Yes, you can indeed cook out with the culinary delights that Jaap Korteweg offers in his concept store in The Hague. However, no animals are harmed here; all the food is plant-based. “Made from soy beans and peas, lupin seeds and cereals,” the 54-year-old farmer explains as he gets a package of ‘Little Willies’ English breakfast sausages from the refrigerated counter: “One of our latest and most popular products!” he proudly reports, pointing out the round logo, which says De Vegetarian Slager, the vegetarian butcher.
“Meat must become an ancillary item on our plates.”
This is the name of the company Kortewegw founded on World Animal Day in 2010. His goal is to offer even confirmed meat-lovers an alternative that is both eco- and animal-friendly. His specialties look and taste like meat products, yet vegetarians can enjoy them without remorse. No animals need to suffer, and his production does not put extreme stress on the environment as “normal” meat products do: “We need only half as much agricultural surface, and only a third of the water and fertilizer.”
Korteweg was pushed into action by the last outbreak of swine fever that ravaged Europe in the fall of 1997. The Netherlands with their extreme mass livestock farming were worst hit by the disease: With 15 million pigs, matching the number of human inhabitants, it is the country with the highest ‘pig density’ in the world. To keep the disease from spreading like wildfire, 12 million pigs were preventatively killed within 13 months. Only about 700,000 were actually infected. But where to put the millions of carcasses? Korteweg, a ninth-generation farmer in the south of the country, was also asked to help out by storing dead pigs in his cooling cells until the animal crematories caught up. “That was the moment I told myself: You don’t want to be a part of this miserable system anymore,” the farmer remembers. His own farm had already gone organic a while before. And, as his wife and four daughters, he had become a vegetarian. Yet he wanted to do more. As David once took on Goliath, he decided to compete with the bio-industry, as mass animal farming is euphemistically called in the Netherlands. Whether it is steaks and roulades, goulash soup or spaghetti á la Bolognese, tuna salad or smoked mackerel – one by one, he wants to replace every meat and fish dish on the market with a vegetarian alternative. “Meat must become an ancillary item on our plates.”

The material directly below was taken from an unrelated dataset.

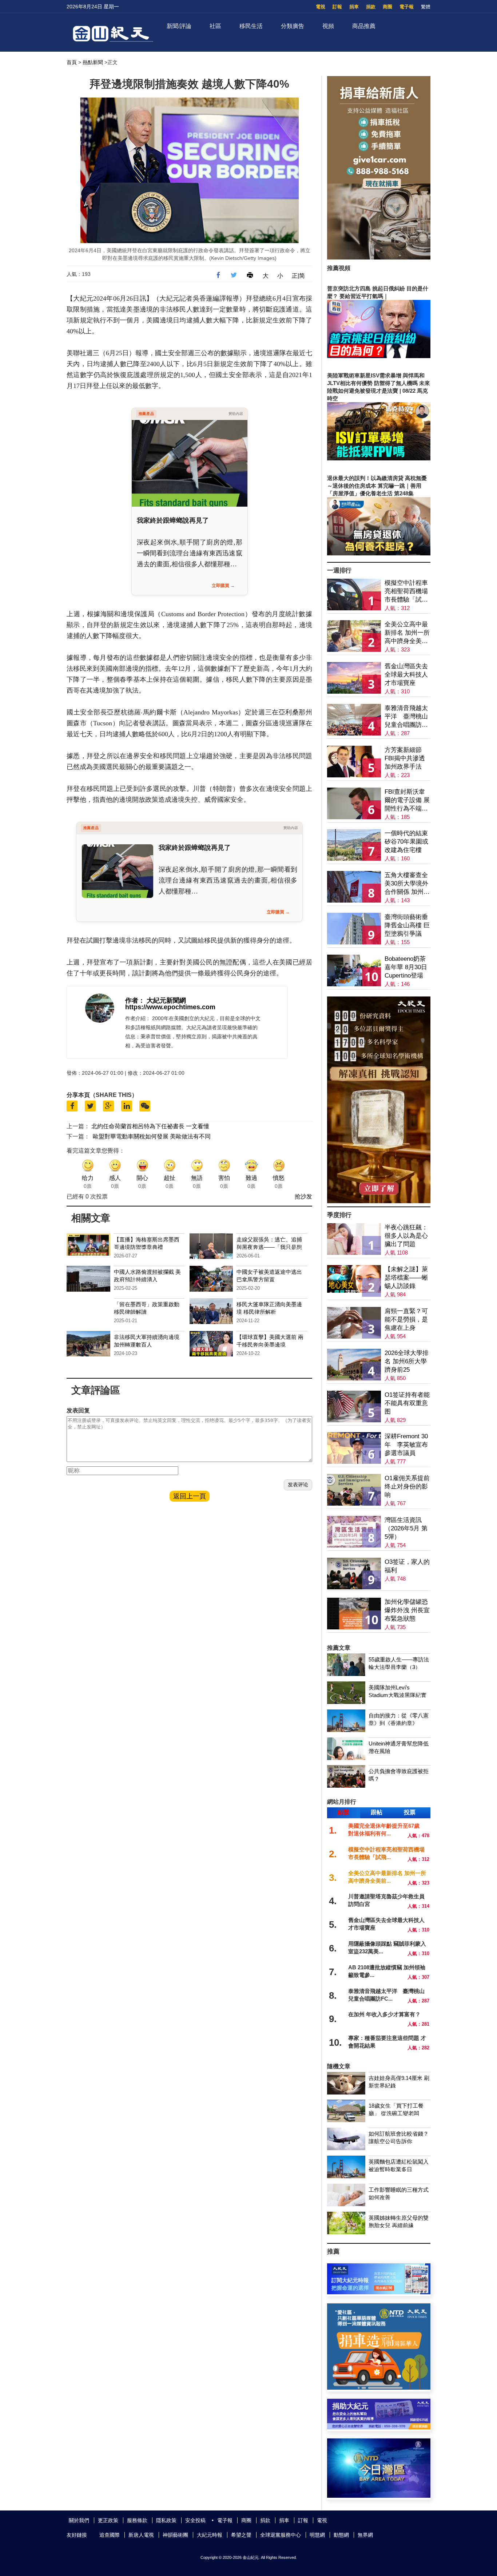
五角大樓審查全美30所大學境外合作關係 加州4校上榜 (406, 884)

A “plant-based slaughterhouse” dishing out 50 million meals each year
But why can’t people just switch to veggies and salads? Why do we need that sense that we are still eating meat? Why do we need a substitute that looks and tastes like meat? Isn’t that hypocritical? Jaap Korteweg laughs out lout, for he gets this question a lot: “Because many people are addicted to meat. Because they are anxious about the idea of not eating meat any more. And that fear is so great that rational arguments don’t get through.” He cites himself as a prime example: “I was a passionate carnivore. And I just wanted to keep eating my sausages and my bacon.”
At first, people ridiculed him for his endeavor: challenge the meat industry – nice try. But his success vindicates him. In the summer of 2017, he will expand his business by adding what he calls a huge “plant-based slaughterhouse” in Breda in the southern Netherlands. The project will cost him ten million Euros, a quarter of which he crowdfunded “within three weeks!” It exceeded his wildest expectations, for he had initially hoped to raise one million in three months. “I could have raised ten million, but we had to stop.” The legal limit was 2.5 million Euros. He took out a bank loan to cover the remaining 7.5 million.
Korteweg plans to make 50 million meat substitute meals each year in his new factory. Today already, the vegetarische slager logo can be found in the cooling counters and aisles of about 3,000 outlets in 13 countries: at snack bars and restaurants, “regular” butcheries and many grocery stores. Among them is the largest Dutch supermarket chain Albert Heijn, where Korteweg’s vegetarian version of the popular sausage roll saucijzenbroodjes ranked first in taste tests. “We even beat the ‘real’ saucijzenbroodjes with meat,” product developer Paul Bom emphasizes.
The trial kitchen in the back of the store is where the chef and his expert team explore new meat substitutes. “All we need is a blender, a mixer and a grinder, like in any other kitchen,” the 44-year-old tells us. Well, that and the expertise he has been accumulating over time. Spices and consistency are key: “You must be able to cut the meat substitute without crumbling; and you have to be able to roll the substitute cold cuts.” The combination of carob bean flour and carrageenan made from red algae cells works really well for this. Sometimes, they happen upon new products: “We discovered our calamari by sheer coincidence while trying to develop fish nuggets - which ended up tasting like fried calamari.”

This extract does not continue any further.